Instructions to follow - Please find every line in the listing below that contains the word "menu" and copy each one.

Entries shown -
— Start —

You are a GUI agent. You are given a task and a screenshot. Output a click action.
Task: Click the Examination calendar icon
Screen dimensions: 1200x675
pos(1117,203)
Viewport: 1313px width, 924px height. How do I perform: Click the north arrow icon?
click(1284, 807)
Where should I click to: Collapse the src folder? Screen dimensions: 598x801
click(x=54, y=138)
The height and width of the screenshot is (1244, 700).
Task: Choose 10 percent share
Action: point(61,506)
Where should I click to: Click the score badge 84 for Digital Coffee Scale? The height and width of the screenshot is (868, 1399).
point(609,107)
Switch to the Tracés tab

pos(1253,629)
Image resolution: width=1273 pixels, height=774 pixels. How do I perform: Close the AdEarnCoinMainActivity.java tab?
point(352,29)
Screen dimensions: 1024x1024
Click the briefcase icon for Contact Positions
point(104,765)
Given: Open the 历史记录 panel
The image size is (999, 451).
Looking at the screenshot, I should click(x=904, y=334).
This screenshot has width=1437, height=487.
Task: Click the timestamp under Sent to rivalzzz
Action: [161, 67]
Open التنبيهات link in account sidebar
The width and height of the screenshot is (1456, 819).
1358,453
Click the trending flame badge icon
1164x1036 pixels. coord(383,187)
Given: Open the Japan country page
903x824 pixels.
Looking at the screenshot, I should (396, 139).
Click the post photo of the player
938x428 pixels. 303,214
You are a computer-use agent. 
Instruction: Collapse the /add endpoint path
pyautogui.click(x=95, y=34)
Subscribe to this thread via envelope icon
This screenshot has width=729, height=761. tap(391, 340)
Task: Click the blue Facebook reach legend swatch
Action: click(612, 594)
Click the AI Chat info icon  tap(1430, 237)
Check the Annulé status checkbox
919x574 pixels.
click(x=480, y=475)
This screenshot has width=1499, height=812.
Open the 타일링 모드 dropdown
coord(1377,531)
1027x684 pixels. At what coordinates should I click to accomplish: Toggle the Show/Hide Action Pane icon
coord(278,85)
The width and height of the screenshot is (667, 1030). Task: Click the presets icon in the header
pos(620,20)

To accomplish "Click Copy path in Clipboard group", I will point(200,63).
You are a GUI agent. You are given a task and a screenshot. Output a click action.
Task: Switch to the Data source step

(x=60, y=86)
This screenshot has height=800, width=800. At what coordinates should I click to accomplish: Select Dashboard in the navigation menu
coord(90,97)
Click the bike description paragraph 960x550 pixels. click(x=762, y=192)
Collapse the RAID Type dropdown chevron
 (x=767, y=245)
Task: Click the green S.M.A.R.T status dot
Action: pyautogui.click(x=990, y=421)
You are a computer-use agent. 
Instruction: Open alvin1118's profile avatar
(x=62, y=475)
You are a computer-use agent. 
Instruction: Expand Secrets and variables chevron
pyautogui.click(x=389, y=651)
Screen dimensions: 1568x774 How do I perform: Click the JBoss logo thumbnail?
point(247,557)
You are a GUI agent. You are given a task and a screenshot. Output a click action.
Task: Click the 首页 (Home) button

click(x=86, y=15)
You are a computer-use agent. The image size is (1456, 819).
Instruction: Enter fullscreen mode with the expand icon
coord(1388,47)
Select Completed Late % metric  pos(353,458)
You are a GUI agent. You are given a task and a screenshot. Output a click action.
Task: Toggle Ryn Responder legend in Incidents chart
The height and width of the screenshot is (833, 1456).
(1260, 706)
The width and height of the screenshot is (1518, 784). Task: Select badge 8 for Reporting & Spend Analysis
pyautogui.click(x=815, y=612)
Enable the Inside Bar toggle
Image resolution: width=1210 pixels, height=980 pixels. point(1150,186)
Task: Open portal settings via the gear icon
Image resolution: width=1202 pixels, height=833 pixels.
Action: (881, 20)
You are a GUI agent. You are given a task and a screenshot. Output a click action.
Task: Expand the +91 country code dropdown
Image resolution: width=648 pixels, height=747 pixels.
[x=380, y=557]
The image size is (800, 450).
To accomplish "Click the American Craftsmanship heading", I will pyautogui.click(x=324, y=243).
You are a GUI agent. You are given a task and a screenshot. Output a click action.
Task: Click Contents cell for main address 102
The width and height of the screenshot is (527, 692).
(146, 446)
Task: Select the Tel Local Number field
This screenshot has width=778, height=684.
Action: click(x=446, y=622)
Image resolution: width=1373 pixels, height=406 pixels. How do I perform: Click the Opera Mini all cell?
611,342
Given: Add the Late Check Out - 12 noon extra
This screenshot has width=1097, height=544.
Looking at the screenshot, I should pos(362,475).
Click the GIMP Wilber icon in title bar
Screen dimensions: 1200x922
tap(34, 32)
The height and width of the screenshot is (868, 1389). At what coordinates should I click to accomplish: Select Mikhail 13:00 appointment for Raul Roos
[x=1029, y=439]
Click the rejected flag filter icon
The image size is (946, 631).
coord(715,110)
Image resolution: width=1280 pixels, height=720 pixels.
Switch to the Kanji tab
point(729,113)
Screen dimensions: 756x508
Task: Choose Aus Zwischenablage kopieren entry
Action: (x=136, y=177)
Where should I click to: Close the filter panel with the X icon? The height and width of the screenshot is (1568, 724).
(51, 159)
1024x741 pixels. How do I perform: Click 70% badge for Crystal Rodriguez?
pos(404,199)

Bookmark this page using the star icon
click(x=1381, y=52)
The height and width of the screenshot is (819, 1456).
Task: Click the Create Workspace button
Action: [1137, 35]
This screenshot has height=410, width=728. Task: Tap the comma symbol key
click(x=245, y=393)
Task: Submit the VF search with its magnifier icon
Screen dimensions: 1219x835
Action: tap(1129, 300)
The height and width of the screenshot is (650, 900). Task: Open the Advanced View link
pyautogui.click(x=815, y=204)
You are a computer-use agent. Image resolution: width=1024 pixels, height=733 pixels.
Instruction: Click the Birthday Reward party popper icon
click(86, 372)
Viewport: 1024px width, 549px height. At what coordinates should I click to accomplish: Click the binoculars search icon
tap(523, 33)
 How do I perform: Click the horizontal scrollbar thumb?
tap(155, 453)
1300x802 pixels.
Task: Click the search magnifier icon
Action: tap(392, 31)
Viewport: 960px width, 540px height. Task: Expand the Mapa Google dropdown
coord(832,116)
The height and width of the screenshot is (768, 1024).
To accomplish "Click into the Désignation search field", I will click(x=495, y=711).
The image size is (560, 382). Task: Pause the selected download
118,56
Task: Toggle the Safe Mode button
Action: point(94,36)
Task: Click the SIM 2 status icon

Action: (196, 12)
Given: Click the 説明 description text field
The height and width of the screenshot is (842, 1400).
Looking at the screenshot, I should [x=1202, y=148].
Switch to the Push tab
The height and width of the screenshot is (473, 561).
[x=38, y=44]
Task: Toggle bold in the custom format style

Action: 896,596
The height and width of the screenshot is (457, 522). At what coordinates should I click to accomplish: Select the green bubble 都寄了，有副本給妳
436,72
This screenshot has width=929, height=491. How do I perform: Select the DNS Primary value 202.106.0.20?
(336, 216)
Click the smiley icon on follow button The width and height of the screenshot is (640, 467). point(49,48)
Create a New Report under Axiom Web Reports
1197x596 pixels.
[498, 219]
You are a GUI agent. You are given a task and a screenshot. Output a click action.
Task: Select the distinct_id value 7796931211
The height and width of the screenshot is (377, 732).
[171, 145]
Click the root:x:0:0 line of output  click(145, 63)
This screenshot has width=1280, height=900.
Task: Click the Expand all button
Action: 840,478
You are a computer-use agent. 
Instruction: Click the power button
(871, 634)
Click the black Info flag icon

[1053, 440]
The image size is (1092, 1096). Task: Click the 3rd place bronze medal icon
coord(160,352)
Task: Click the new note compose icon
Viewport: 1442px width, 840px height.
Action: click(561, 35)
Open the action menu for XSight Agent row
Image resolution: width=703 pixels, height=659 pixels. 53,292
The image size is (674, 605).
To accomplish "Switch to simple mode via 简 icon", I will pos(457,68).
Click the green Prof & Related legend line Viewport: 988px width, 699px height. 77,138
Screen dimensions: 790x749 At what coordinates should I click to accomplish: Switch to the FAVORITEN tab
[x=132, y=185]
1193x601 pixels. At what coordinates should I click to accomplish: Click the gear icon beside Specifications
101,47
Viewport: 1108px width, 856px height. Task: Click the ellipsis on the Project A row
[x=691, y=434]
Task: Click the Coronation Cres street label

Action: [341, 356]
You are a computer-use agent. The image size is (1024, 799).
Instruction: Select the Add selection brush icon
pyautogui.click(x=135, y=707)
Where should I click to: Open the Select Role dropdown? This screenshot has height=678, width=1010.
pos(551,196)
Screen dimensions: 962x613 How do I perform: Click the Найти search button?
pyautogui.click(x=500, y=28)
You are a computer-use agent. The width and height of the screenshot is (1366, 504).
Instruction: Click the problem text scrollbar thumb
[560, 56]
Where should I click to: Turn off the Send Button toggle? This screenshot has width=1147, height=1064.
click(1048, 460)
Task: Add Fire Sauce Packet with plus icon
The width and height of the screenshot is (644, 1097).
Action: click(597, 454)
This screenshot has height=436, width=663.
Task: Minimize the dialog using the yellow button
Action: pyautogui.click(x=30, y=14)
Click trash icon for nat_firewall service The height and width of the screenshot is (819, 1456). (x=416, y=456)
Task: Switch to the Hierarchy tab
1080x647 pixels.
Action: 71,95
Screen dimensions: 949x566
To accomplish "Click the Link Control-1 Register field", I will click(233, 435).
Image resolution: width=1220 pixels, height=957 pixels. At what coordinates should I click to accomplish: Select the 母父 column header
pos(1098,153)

— End —

Final result -
This screenshot has height=800, width=800. At what coordinates should I click to accomplish: Select Dashboard in the navigation menu
Open the action menu for XSight Agent row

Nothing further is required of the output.